Matt: We typically played the cafeteria--every few months, I would want to do a show-there were only 4 bars in all of Humboldt and only one played music--we didn't get invited to parties --so it was all a do it yourself show--I worked at the cafeteria, so I had access to there. Later on I played at a café that sold potato dishes to the post bar crowd. In Sacramento we played Laughs Unlimited Comedy Club until they stopped calling us, and another bar/café that is now defunct. It was a very lax playing schedule--with us-we weren't the hardest working band in Humboldt.

Me: On the Kifko Kid album there's a cover version of "Part of Your World" from The Little Mermaid. Whose idea was this, I assume it was Brian's, but did you goad him into it?

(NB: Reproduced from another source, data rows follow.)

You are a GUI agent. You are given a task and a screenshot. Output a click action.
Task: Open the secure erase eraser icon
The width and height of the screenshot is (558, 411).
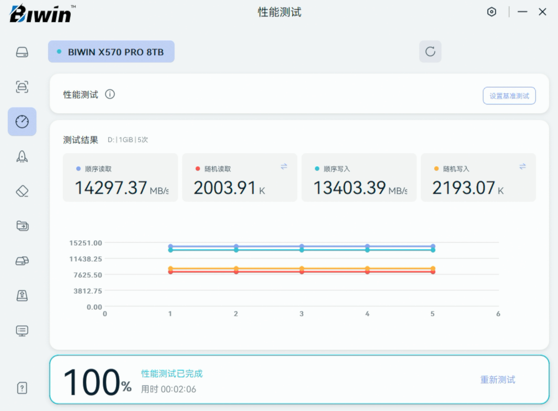[x=22, y=191]
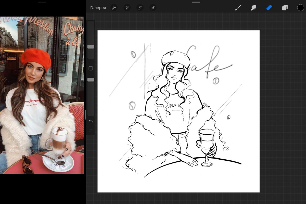Tap the square Modify button in sidebar
This screenshot has width=306, height=204.
(91, 68)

Matt: Brian never needed goading to cover cheesy songs--he would have made an all Disney and Ultravox album if he could.

Bocephus und Chad - Molly
Bocephus und Chad - Chris Rodewald

Matt: Chris Rodewald was our dorm neighbor and later a roommate of Bri's--he was a golden god. Perfect hair, built like a brick shithouse and so completely friendly and humble and smart that it drove us nuts. Usually attractive people have a flaw--they're stupid or vain or something--it's god's way of keeping things equal. Chris had no flaw. It drove us crazy---and we were all good friends (he and I still are) because brian and I were not exactly estrogen magnets. Chris had beautiful women fighting over him and he was turning them away to be loyal to his crazy girlfriend. That song is a direct rip off of Joseph and the Amazing Technicolor Dreamcoat with all the lyrics written in Chris's room as we pillaged it and laughed about all the ways he was cooler than us. We once ran him (without him knowing) for a college elected office as a write in candidate and he almost won (the signs said vote for Chris Rodewald--he'll get you laid--or Vote for Chris Rodewald-because he has better hair than you). Chris is now a very successful businessman in San Diego and still the nicest person anyone could meet.